* _Aim of the exercise_
Produce an exact transcription of the data, with the images left out.

* _Source records_
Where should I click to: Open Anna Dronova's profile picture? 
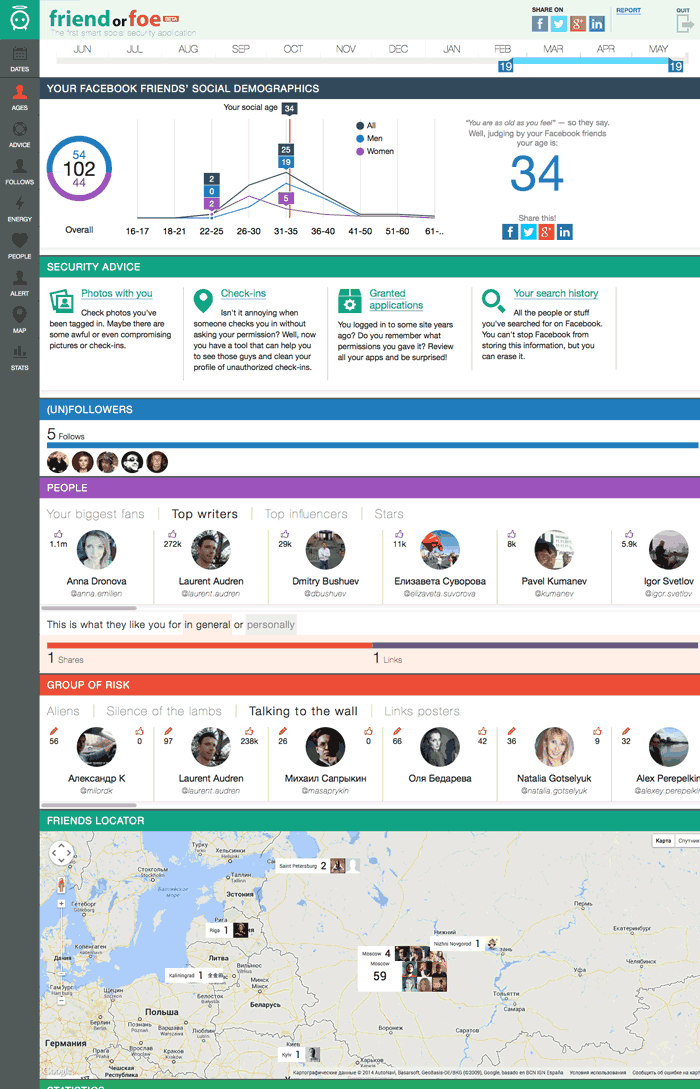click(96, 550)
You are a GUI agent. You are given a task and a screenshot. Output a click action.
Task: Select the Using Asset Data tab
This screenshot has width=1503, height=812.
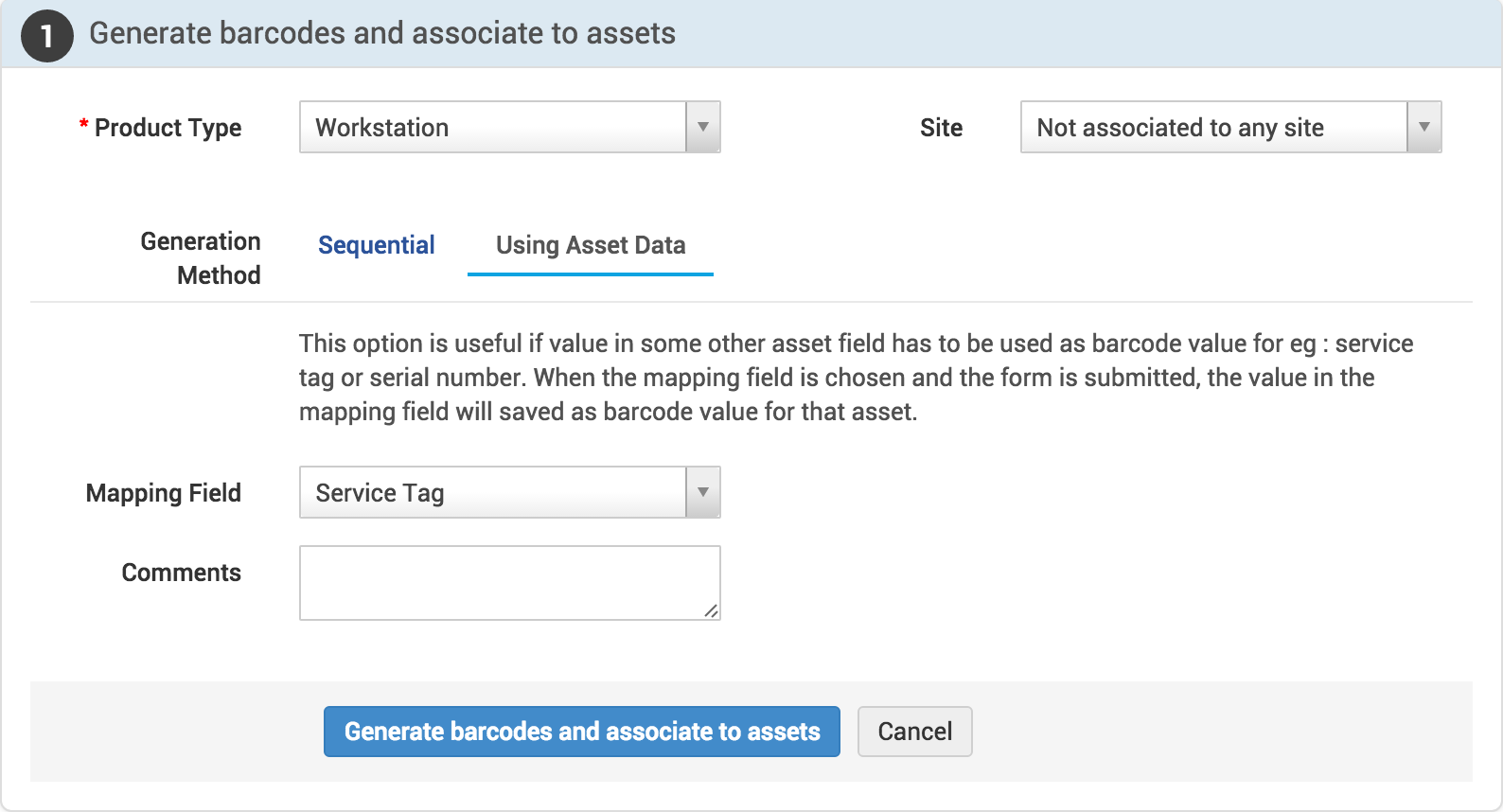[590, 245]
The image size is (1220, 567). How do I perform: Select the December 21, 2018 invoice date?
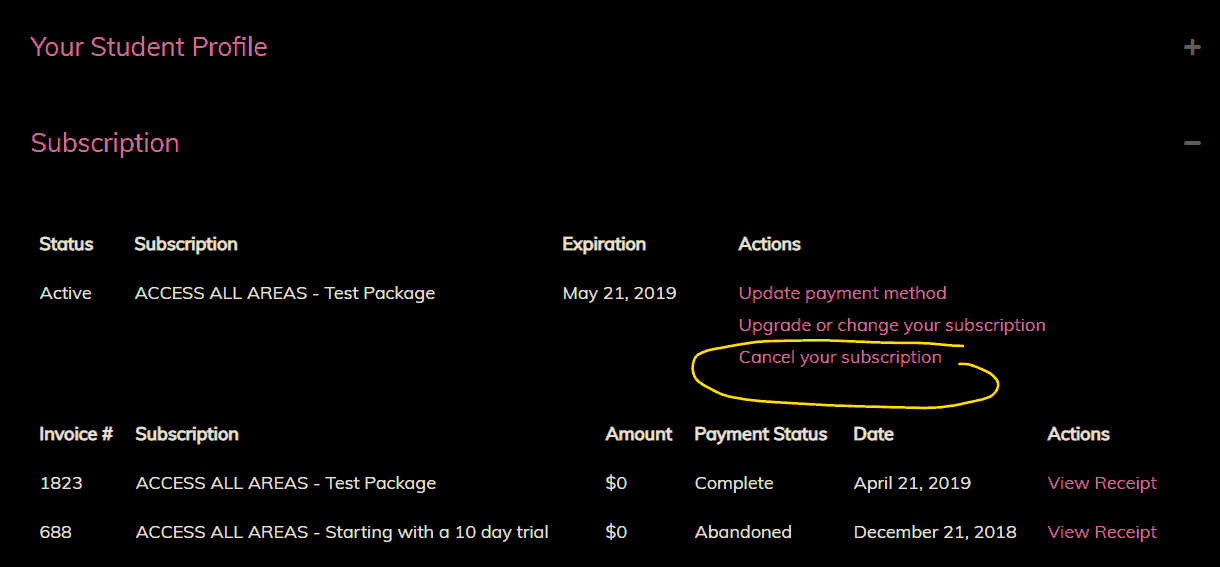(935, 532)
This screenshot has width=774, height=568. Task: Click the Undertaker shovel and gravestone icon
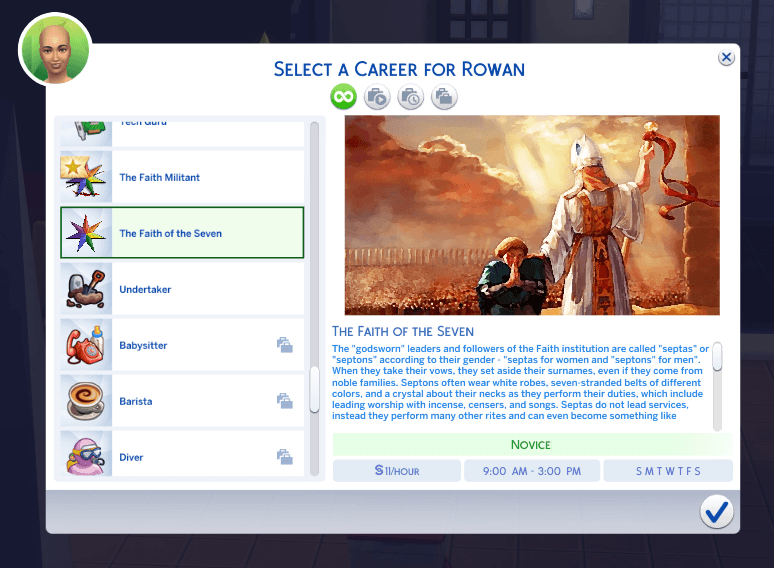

* _Exercise output_
Where should I click to: Open Anna Dronova's profile picture? 
click(96, 550)
You are a GUI agent. You are given a task and a screenshot. Output a click action.
Task: Select the Using Asset Data tab
This screenshot has width=1503, height=812.
[590, 245]
The image size is (1220, 567). How do I perform: Select the December 21, 2018 invoice date?
(935, 532)
This screenshot has width=774, height=568. Task: Click the Undertaker shovel and gravestone icon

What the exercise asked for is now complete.